2008 Annual Conference

2008 Annual Conference

Apr 2, 12:00 am – 5, 2008

The Midwest Art History Society's 35th annual meeting was held on April 2-5, 2008 in Chicago. Hosted by Loyola University, Columbia College Chicago and the Art Institute of Chicago, the conference took place with the partnership of DePaul University, Lake Forest College, and the School of the Art Institute of Chicago. Further assistance was provided by the Museum of Contemporary Art and the Terra Foundation American Art. The conference hotel was the Club Quarters, conveniently located in Chicago's Loop at 111 W. Adams Street.

The conference sessions and programs were selected with an eye to showcasing areas of specialization closely associated with Chicago and its educational and cultural institutions. Additional emphases on American and Renaissance art were designed to coordinate with the Terra Foundation of the Arts sponsored American Art American City initiative and the Renaissance Society of America (which met on April 3-5, 2008 at The Renaissance Chicago Hotel).

On Thursday and Friday a full range of scholarly sessions took place at the conference hotel. A welcome tea was held Thursday afternoon at the hotel. Thursday evening conference attendees were able to attend one of two talks at the Art Institute of Chicago, 111 S. Michigan Avenue: At 6:00 pm. in Fullerton Hall Tom Hines spoke on Hollywood design of the 1920s. At the same time in Morton Hall Judith Barter, Field-McCormick Chair of American Art at the museum, lectured on the Edward Hopper exhibition, on view nearby. Another American exhibition Watercolors by Winslow Homer: The Color of Light was installed in adjacent galleries.

The MAHS business lunch took place on Friday. On Friday evening the Museum of Contemporary Photography, Columbia College Chicago, 600 S. Michigan, was the location of a MAHS reception. Saturday morning, April 5, The Museum of Contemporary Art, 220 East Chicago Avenue, hosted an early opening, continental breakfast, and curator's tour of the current exhibitions Alexander Calder in Focus and selections of the museum's permanent collection. The conference's morning sessions were also be held at the MCA. Loyola University Museum of Art, 820 North Michigan Avenue (just two blocks west of the MCA), was the site of a luncheon on Saturday. The conferences afternoon sessions were held at LUMA on Saturday where Gilded Glory: European Treasures from the Martin D'Arcy Collection were on view.

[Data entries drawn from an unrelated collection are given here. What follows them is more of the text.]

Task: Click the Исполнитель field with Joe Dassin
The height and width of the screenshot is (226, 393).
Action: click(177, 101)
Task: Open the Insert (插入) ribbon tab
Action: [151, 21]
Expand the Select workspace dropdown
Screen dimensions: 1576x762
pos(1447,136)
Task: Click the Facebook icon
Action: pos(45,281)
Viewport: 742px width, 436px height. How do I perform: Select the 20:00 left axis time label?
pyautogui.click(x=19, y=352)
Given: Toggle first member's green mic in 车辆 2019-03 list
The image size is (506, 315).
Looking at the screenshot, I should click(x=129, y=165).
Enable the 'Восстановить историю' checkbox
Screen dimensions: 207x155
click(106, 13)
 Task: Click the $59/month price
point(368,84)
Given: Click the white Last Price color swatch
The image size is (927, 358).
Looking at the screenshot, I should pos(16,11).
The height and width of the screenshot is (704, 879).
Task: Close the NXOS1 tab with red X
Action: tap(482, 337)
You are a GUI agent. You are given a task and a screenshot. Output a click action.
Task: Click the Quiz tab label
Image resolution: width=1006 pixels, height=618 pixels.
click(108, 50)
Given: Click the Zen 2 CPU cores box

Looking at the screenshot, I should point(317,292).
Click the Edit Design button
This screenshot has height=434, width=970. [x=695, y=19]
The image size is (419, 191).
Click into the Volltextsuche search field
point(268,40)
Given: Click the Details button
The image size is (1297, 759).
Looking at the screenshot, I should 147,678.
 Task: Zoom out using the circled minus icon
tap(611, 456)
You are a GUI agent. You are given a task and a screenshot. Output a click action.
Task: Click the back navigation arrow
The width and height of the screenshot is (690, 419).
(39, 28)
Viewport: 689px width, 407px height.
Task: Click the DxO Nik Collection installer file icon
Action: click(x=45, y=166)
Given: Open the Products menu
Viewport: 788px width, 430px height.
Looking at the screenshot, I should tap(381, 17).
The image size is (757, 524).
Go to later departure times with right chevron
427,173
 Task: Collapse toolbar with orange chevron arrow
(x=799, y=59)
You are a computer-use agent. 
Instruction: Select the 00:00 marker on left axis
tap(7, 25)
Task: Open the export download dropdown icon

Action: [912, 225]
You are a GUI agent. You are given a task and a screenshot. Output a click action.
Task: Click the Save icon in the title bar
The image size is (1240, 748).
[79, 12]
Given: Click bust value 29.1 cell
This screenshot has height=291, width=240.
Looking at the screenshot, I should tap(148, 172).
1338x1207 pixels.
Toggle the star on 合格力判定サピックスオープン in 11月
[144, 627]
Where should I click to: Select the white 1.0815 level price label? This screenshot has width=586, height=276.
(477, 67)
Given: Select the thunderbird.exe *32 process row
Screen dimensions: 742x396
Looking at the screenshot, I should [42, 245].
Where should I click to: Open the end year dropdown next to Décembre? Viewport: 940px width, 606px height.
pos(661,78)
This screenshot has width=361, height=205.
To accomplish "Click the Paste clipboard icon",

In addition to the scholarly sessions that developed from the Call for Papers, two additional sessions were presented: Recent Acquisitions of Renaissance Art in Midwest Collections chaired by Judith Mann of the Saint Louis Museum of Art, and a round table on recent conservation projects undertaken by the Art Institute of Chicago chaired by Martha Tedeschi.

Special attention was given to arranging MAHS sessions related, Renaissance art in conjunction with the Renaissance Society's concurrent conference. Included a special session to honor the late Charles Cuttler, co-founder of MAHS, chaired by Burton Dunbar of the University of Missouri, Kansas City, a session on women artists and patrons in early modern Europe chaired by Marilyn Dunn of Loyola University, and Ann Roberts's (Lake Forest College) session on Narration and Naturalism in Renaissance Art.